What is expected> Within the records below is a range that opens at the line with "Click the www.6richtige.ch copyright link" and closes at the line with "You are a computer-use agent. The". Return that range word for word, both ends included, and only that range.
★ ★ ★ ★ ★
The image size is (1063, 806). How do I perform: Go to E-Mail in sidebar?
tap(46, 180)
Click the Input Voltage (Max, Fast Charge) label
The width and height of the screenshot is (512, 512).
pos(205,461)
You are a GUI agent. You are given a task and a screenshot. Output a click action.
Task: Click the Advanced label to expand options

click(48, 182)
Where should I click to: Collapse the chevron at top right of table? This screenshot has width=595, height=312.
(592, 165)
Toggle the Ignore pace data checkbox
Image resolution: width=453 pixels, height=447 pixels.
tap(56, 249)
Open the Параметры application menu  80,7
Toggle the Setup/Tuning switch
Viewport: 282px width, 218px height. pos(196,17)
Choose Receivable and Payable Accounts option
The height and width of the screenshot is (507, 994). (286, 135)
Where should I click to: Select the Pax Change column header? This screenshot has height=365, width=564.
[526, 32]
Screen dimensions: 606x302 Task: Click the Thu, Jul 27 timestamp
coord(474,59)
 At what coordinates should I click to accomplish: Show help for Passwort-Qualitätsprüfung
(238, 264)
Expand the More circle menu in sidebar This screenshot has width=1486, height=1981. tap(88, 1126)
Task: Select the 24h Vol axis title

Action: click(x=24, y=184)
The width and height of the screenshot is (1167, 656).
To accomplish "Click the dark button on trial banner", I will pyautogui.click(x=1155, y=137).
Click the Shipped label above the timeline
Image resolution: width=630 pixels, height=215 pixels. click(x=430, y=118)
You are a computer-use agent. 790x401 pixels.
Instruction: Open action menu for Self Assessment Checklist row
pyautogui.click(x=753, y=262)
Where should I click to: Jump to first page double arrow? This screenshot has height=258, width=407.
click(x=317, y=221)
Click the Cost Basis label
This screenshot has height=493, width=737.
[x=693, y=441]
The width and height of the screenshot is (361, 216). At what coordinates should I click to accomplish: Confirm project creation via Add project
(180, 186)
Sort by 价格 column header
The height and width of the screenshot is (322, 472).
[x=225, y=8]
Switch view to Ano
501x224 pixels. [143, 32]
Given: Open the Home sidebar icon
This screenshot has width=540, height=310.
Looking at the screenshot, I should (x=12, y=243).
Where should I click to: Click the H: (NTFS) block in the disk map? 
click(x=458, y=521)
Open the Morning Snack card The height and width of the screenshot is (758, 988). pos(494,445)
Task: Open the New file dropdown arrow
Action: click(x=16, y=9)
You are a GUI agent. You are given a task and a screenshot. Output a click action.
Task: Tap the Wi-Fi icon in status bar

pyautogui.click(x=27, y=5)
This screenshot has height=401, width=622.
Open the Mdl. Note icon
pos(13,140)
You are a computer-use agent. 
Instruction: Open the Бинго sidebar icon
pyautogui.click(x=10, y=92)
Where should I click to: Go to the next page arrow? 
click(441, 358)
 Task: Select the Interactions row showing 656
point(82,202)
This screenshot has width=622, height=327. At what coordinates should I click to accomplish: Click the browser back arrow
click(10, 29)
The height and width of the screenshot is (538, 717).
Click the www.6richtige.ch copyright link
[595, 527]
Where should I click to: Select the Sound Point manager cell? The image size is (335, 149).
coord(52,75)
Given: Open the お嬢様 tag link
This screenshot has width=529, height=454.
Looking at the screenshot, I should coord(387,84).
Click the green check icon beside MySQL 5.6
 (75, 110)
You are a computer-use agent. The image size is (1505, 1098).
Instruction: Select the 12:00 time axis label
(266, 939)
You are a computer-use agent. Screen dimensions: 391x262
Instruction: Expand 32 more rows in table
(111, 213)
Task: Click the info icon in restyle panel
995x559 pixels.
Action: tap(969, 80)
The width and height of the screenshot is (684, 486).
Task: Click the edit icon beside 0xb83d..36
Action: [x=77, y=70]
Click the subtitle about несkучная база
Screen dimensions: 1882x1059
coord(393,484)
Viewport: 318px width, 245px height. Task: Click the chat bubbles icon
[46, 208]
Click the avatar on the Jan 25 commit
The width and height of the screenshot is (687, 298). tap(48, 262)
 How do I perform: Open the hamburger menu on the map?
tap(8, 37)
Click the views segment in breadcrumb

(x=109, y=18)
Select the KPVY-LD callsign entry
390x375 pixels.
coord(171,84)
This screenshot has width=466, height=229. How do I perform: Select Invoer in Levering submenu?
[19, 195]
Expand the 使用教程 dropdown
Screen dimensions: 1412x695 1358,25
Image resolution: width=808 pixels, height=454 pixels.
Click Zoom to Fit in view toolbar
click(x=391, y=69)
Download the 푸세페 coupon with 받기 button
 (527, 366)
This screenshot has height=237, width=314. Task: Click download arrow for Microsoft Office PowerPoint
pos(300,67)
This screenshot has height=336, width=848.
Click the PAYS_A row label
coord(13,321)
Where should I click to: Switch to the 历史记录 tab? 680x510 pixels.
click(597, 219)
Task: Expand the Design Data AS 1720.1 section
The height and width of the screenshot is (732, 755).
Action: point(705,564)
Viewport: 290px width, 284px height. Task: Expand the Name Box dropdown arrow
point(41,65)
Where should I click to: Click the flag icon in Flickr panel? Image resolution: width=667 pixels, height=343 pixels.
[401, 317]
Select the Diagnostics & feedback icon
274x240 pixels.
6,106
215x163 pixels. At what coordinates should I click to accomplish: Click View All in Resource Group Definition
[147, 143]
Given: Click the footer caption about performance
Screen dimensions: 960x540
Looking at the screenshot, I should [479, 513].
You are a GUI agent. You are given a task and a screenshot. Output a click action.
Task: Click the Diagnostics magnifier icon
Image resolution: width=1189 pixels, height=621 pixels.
★ ★ ★ ★ ★
Exercise response>
Click the www.6richtige.ch copyright link
[595, 527]
Where should I click to: Select the Sound Point manager cell? The image size is (335, 149).
coord(52,75)
Given: Open the お嬢様 tag link
This screenshot has width=529, height=454.
Looking at the screenshot, I should coord(387,84).
Click the green check icon beside MySQL 5.6
 (75, 110)
You are a computer-use agent. The image size is (1505, 1098).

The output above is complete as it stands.